Ntilikina, 18, who was born to Rwandan parents and lived in Belgium as a child before moving to France, is an intriguing pick because of his biography as well as his talent.
Frank Ntilikina was determined to get to New York for the N.B.A. draft even though Strasbourg, the team he plays for in the French Pro-A League, was in the midst of the championship round of the playoffs, he calculated that he could catch a train to Paris and a flight to New York, make a quick appearance at the draft and then hustle back in time to join Strasbourg for the decisive game of the finals.
Ntilikina’s next stay in New York will last a lot longer. The Knicks, in desperate need of backcourt help for a glaringly imperfect squad, selected Ntilikina, a 6-foot-5-inch 18-year-old, with the No. 8 pick in the draft Thursday night, setting the stage for another European import to impress at Madison Square Garden.
But in many ways, his selection was almost an anticlimactic moment after days of increasing speculation that the Knicks might trade Kristaps Porzingis, their budding 7-foot-3 star who has become estranged from the team’s president, Phil Jackson.
In the end, a deal for Porzingis did not materialize. For now, Porzingis remains at the core of the team, along with another young 7-footer from Europe, Willy Hernangomez, who not long ago was playing with Porzingis in Spain.
Ntilikina, Porzingis and Hernangomez could give the Knicks a European identity, an interesting plot twist for a franchise that was struggling before Jackson took over three years ago and has continued to do so.
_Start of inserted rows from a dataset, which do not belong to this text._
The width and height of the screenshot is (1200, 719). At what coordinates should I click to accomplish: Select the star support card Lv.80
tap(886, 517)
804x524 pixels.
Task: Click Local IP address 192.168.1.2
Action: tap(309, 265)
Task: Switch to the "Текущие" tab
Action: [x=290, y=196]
Jackson declined to talk about Porzingis on Thursday night, which meant he did not have to answer questions about how close he came to dealing him. Instead he focused on Ntilikina, who impressed the Knicks’ front office with his size and his defensive prowess.
Ntilikina can play point guard and shooting guard, two positions the team needs help with, although his immediate contributions might be limited. While he did not work out for the Knicks because of his team’s playoff run in France, he interviewed with Jackson and Knicks Coach Jeff Hornacek on Wednesday.
Jackson called him a “project-type” player, which is an understandable assessment. Ntilikina was the second-youngest player in the draft, and Jackson said there was considerable debate among Knicks executives before a consensus was reached to gamble on him.
“We like his aptitude for the game, the athleticism, and actually the ability to incorporate himself into a winning-type situation,” Jackson said.
Ntilikina will step into a Knicks team still rife with issues. There is the ongoing tension with Porzingis, who blew off his end-of-season interview with Jackson over apparent frustration with the team’s problems, as well as the stalemate between Jackson and Carmelo Anthony, whom Jackson would like to trade.